Das war der Geist des Kolonialismus.

Kamerun wurde seit 1862 bereist und nach der Unterzeichnung sog. „Schutzverträge“ mit den einheimischen Duala begannen in den 1880er Jahren dann systematische Expeditionen, bei denen auch eine Forschungsstation gegründet wurde, die heute zur Hauptstadt Yaounde geworden ist. Die Art, wie sich Deutschland damals zur Macht gebracht hat erinnert mich an die sog. Gewaltmärkte oder „wenn zwei sich streiten…“ die Kolonialmächte nutzten Konflikte ethnischer Gruppen aus, um sich mit der Hilfe einer Seite an die Macht zu bringen. In der deutschen Heimat belächelte man die Einheimischen für ihre angebliche Schwäche und stellte sie als schutzbedürftige, minderwertige Menschen da. Das bestätigte dann wieder die Eugenik. Ein wahrer Teufelskreis.

Schrieb der Postdirektor Peglow 1939.

Nach dem Ende der deutschen Kolonialherrschaft 1919 ging Kamerun an den Völkerbund und dann unter englisches und französisches Mandat, das kennen wir von Israel. Unabhängig ist es seit 1960. Kamerun handelt heute weniger mit Gold, wie die beiden anderen ehemaligen deutschen Kolonien, als mit Alkohol oder Holz. Der Holzeinschlag, meist illegal, ist der höchste Afrikas und die größten Abnehmer des illegal geschlagenen Holzes sind Frankreich und China. Auch Kamerun hat eine Arbeitslosigkeit von 25% und das Arbeitsrecht wird oft umgangen. Davon profitieren nicht nur die angeblich immer so „korrupten afrikanischen Regierungen“ sondern vor allem die Abnehmer der Waren, die sind so nämlich günstiger. Man Profitiert wieder vom Unglück anderer, man bewahrt sozusagen die Tradition Europas in Afrika. Die Impfquote gegen Corona in Kamerun liegt übrigens bei 2,5%. Ich denke, dort ist von der 4. Impfung noch keine Rede. Das könnte auch damit zu tun haben, dass die heiligen Biontech Gründer an ihren Patenten kleben, aber das ist nur eine Theorie.

Jemen und Kamerun haben sich die Situation sicher nicht ausgesucht. Aber generell sind die Zahlen ziemlich ernüchternd und das Gerede in unseren Medien mindestens scheinheilig.

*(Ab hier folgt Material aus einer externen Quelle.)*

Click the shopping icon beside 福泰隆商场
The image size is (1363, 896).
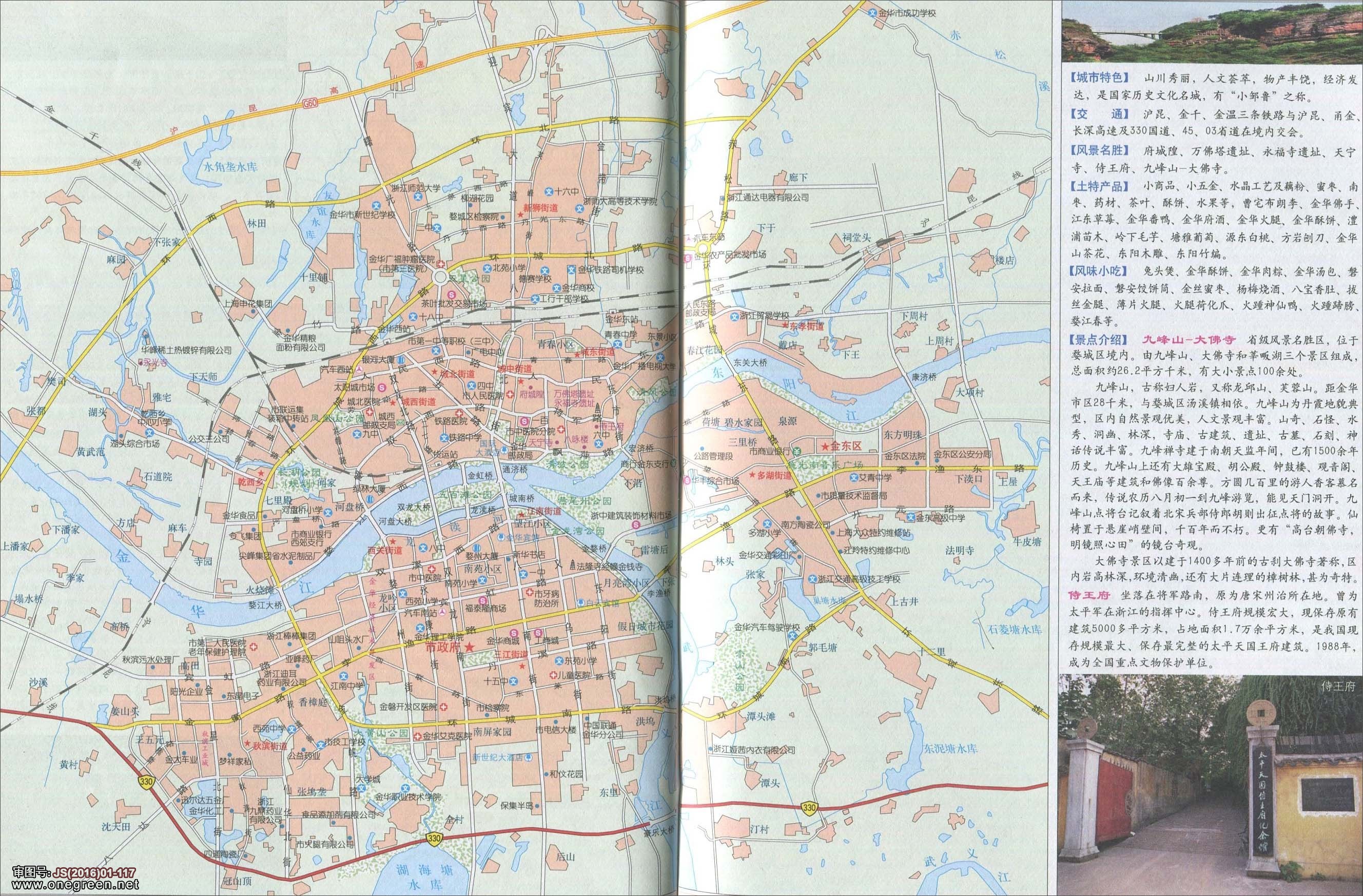482,600
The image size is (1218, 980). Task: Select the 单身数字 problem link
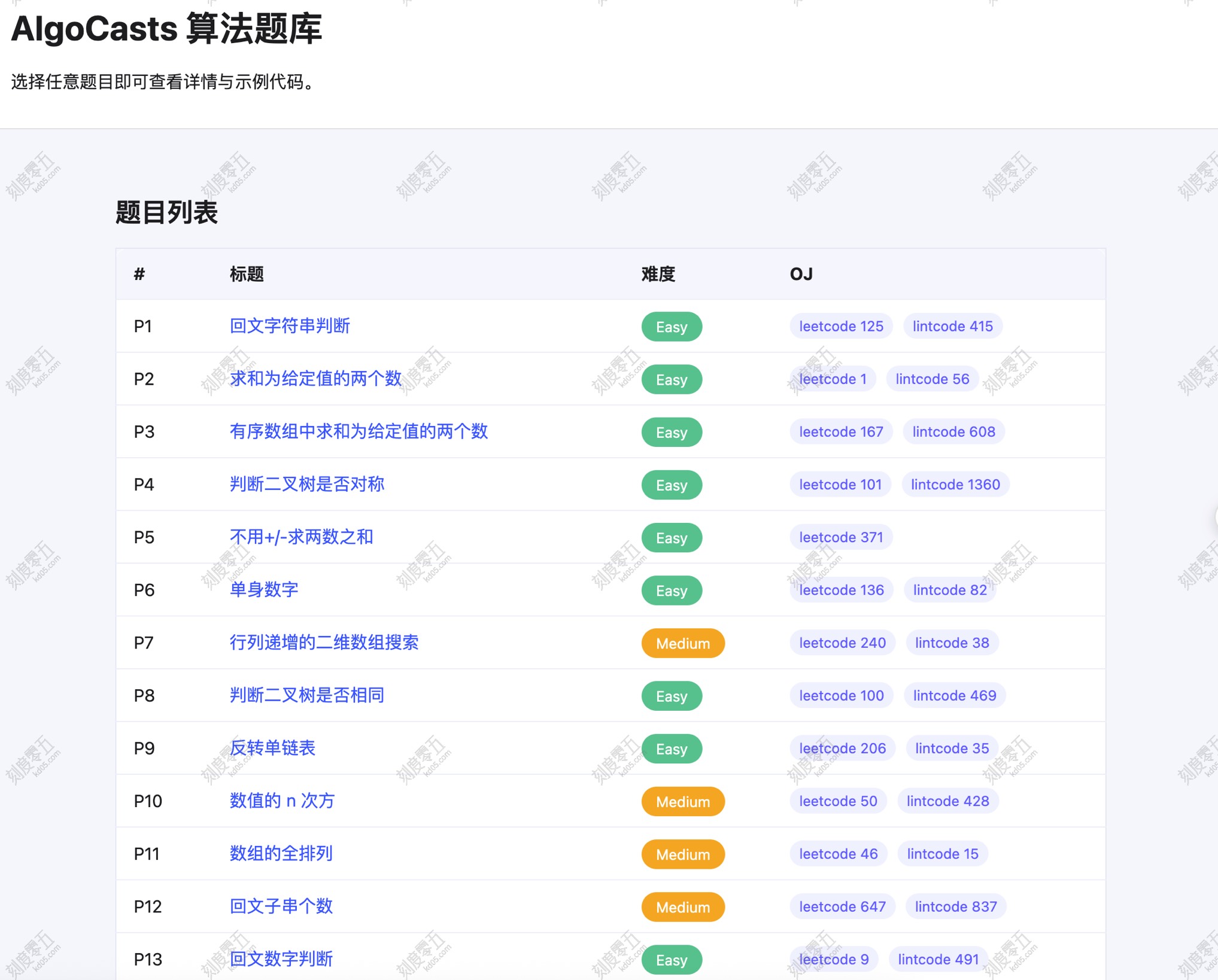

Letztlich bleibt zu sagen, daß Schicksal Eduard Vogels ist vollkommen egal für die Geschichte und ihn zu ehren war vielleicht ein Fehler. Genauso wie es falsch ist die Geschichte mörderischer Raubzüge mit rassistisch- christlichen Motiven als Abenteuer zu bezeichnen. Ich denke, ich werde mich nochmal mit Westernfilmen, Tarzan und Indiana Jones auseinandersetzen müssen, aber erstmal wird es um Togoland gehen. Bis dahin.